During my years in Baltimore, I worked with several Chinese and Japanese colleagues, and we frequently went to eat together at Chinese restaurants – the greater Baltimore area has several excellent ones. We always shared dishes, whether whole entrées, or dim-sum, small plates with 3-4 pieces of delicacies – dumplings of all sorts and shapes, steamed or fried, sweet and savory cakes, stuffed buns, rice wrapped in lotus leaves, and so much more. To properly eat Chinese food one has to use chopsticks, which I had never really used before. With communally shared food, to manage to feed oneself requires efficient use of eating utensils, and my friends found this a great motivation for me to learn how to use chopsticks.
When I began my tries at holding a pair of chopsticks, my fingers did not know what to feel for, what was relevant for the hold and what not. When trying to imitate how my friends were holding their chopsticks, my eyes did not know what to look for, to see the important part of the hold and ignore the unimportant. I tried to copy the way my friends held their chopsticks, my eyes looking at their fingers, then at mine, adjusting, registering what my fingers felt, then try to use. Reach to grab a dumpling with the chopstick tips, use the tips to tear a piece of cake, try to bring the piece over to my mouth, registering what my eyes saw, what fingers felt. Sometimes I held the chopsticks too close to their tips, sometimes they were not stable enough and the morsel of food would fall off, sometimes too stable and could not open to grab. Amidst my friends’ mirth and guidance, there was a clear criterion for whether I had learned how to use chopsticks: could I feed myself? could I grab a piece of food and bring it from the plate to my mouth? For the first few outings I did go a bit hungry, but eventually I began to get a feel for holding the chopsticks, one always held stable, the other mobile, controlled by the thumb and index finger. My fingers learned to recognize the chopsticks, adjust them, coordinate with my eyes. And with practice I got better and better, and now can comfortably hold and use different kind and size chopsticks, long, short, thick, thin, very thin, wooden or plastic or even metal ones.

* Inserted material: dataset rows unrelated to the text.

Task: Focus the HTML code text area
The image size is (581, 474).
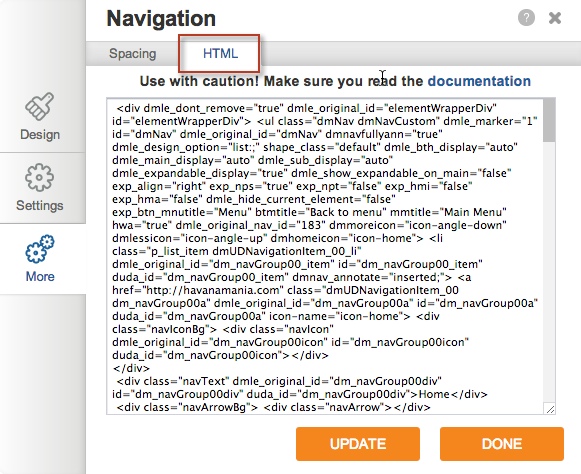Action: point(325,256)
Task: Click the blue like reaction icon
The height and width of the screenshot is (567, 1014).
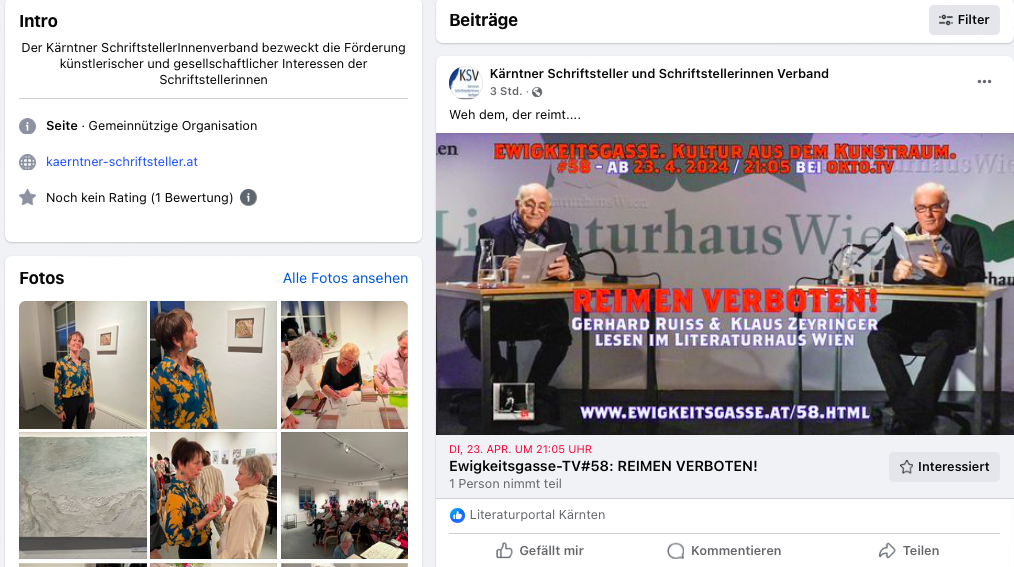Action: coord(457,515)
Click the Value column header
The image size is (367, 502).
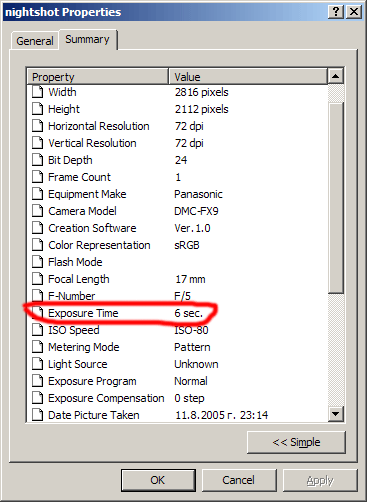[x=248, y=76]
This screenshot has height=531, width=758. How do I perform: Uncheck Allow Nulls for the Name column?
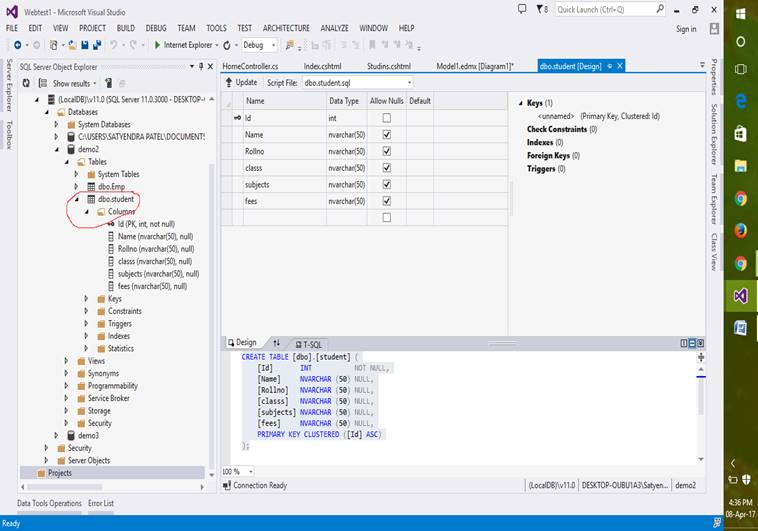click(386, 134)
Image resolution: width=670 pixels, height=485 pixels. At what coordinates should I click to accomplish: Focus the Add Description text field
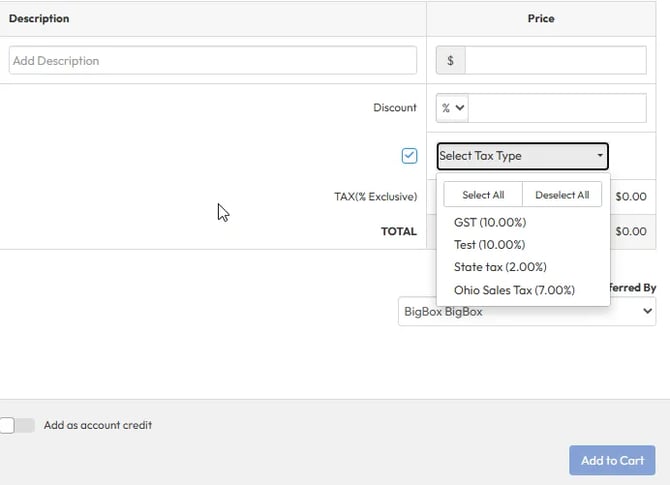[213, 60]
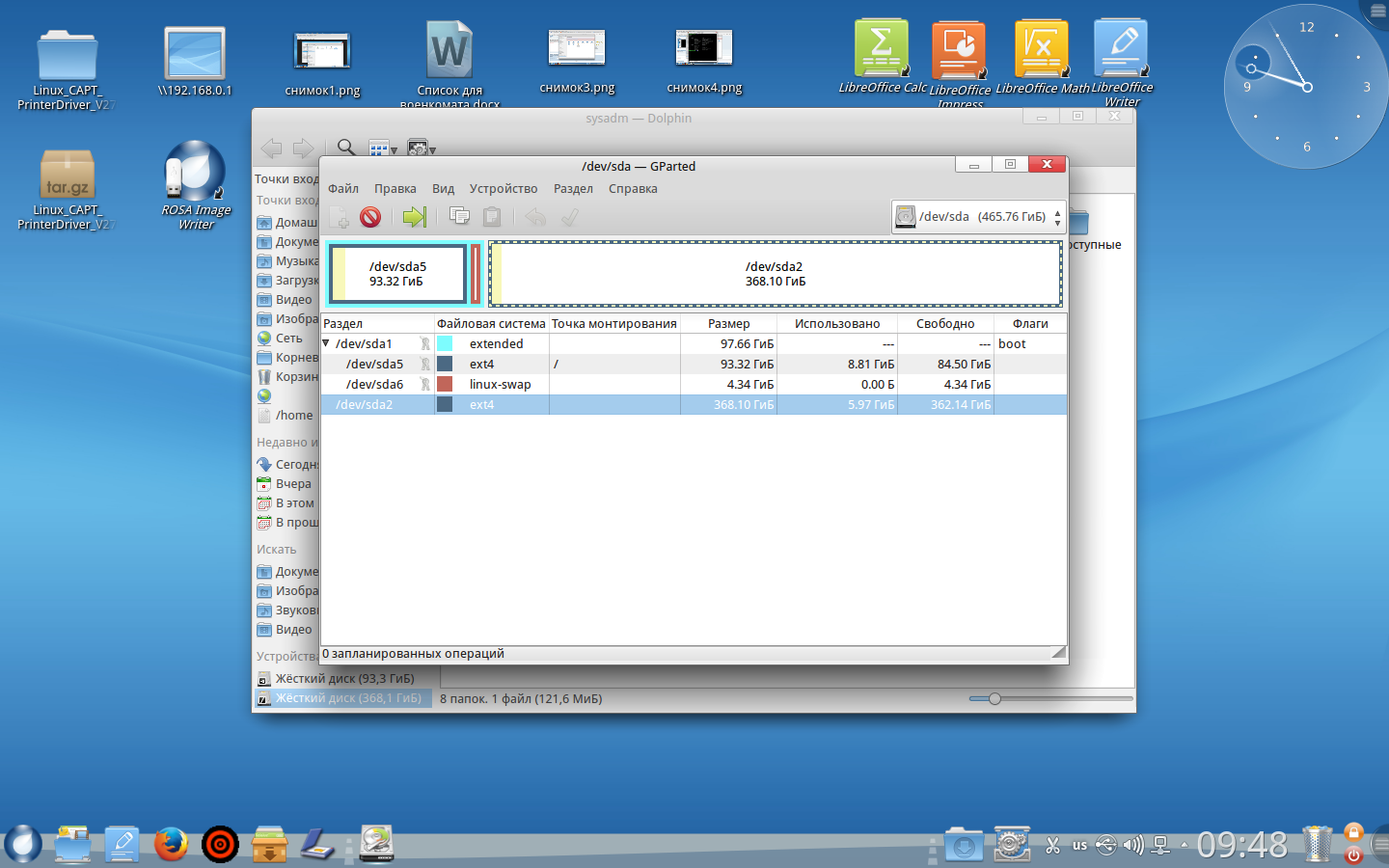1389x868 pixels.
Task: Open the /dev/sda device selector dropdown
Action: tap(978, 217)
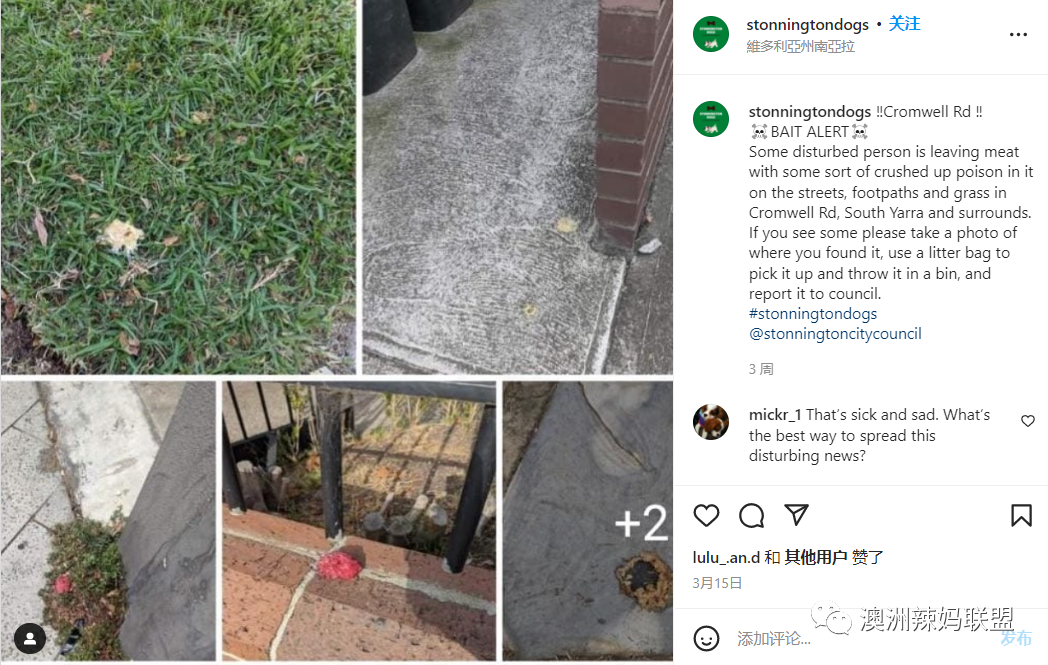Viewport: 1048px width, 665px height.
Task: Like the post with the heart icon
Action: coord(706,515)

It is through such trial and error processes that we develop abilities, learn, acquire knowledge. Sensations – from the eyes and fingers in the case of the chopsticks – come together with muscle movements (hand and fingers). Muscle movements and their effects on the world result in a change in sensations, adjustment of muscle movements, and this back and forth continues, until a goal is reached – in the case of the chopsticks, get to grab a piece of food, get the food into the mouth. This trial and error process brings together our body and the world, and as the back and forth of sensory input and muscle output goes on, our sensations are organized into perception of objects and our movements into discernible actions directed toward these objects. The objects we perceive in the world emerge through the feedback provided by the results of our actions. An important feature of this trial and error process is that the more we do, the better we become at doing, at integrating perception and action. Practice makes perfect.
This is also how we begin to learn a language, through a trial and error process, under someone’s guidance, pointing at the world, hearing a sound, vocalizing (moving lips, jaws, tongue, vocal cords), hearing our own sound and receiving feedback from our guide as well. And in this way we organize our perception of the world into objects, objects we associate with specific sounds, and it is an organization compatible with that of our guides and teachers.

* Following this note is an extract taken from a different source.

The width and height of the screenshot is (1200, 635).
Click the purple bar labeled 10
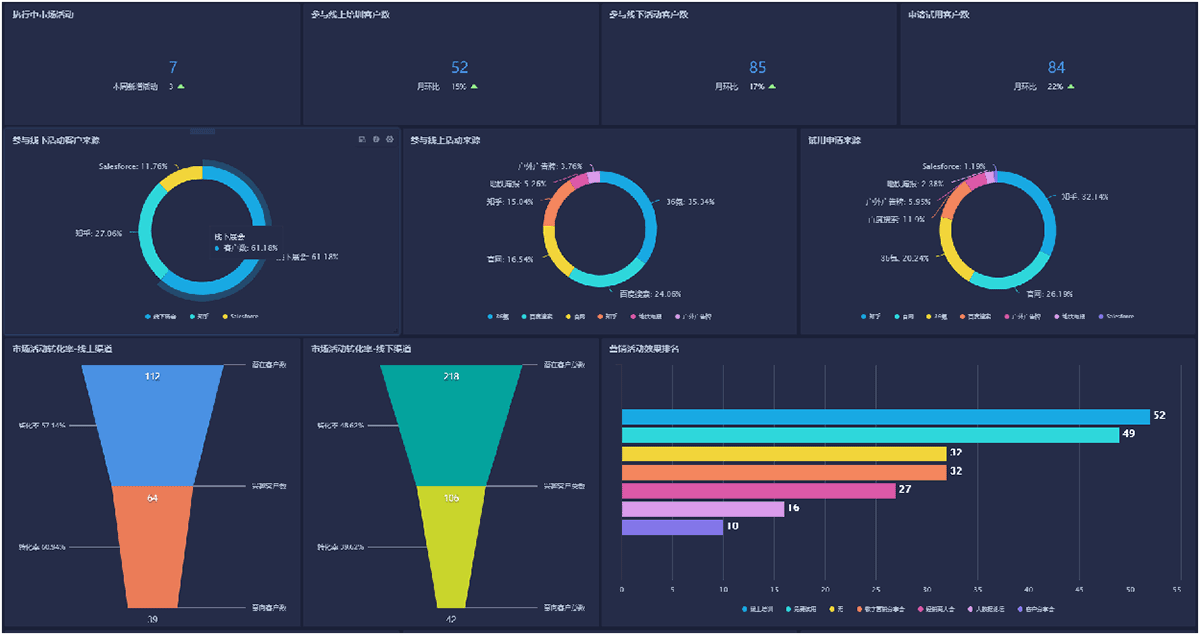click(x=672, y=527)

With trial and error, we learn and develop abilities on our own, by engaging with the world on our own, but also by copying others (sometimes even animals). We also learn through socialization, under the guidance of others. We learn because we may be driven to satisfy a need (eat or drink), be praised by a tutor, feel good about mastering something, or we could be just playing, getting our senses and muscles to work together.
We are all of course intimately familiar with what I have written above, with how we develop abilities, how we acquire knowledge, how we link our perceptions and actions. We do it all the time, but usually we do not spend much time reflecting and thinking about it. But our knowledge, our abilities, provide the basis for our experience of the world, how we perceive and act.